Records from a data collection
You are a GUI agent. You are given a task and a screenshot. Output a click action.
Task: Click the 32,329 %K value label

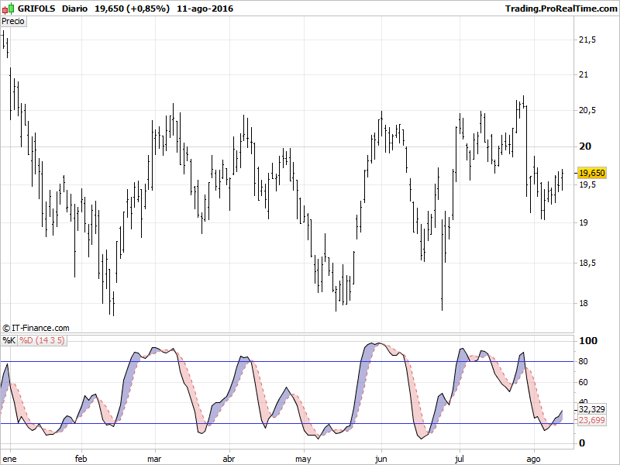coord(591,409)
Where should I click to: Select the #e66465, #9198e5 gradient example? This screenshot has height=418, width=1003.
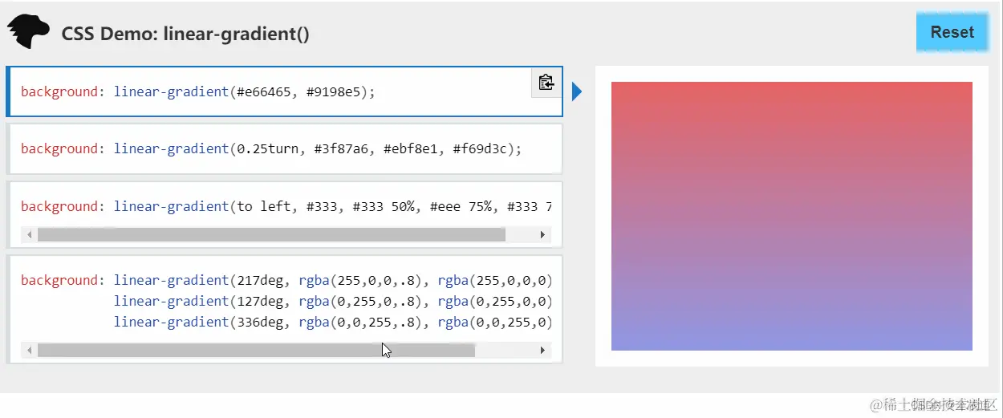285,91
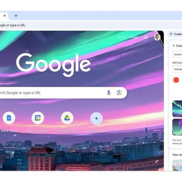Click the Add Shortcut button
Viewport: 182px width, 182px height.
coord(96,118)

What is needed — From the line containing "Task: Click the 32,329 %K value label" through the last line of the entries, copy each line exactly and only those, skipping all pictures.

Written reply —
Task: Click the 32,329 %K value label

coord(591,409)
Where should I click to: Select the #e66465, #9198e5 gradient example? This screenshot has height=418, width=1003.
285,91
Click the Add Shortcut button
Viewport: 182px width, 182px height.
coord(96,118)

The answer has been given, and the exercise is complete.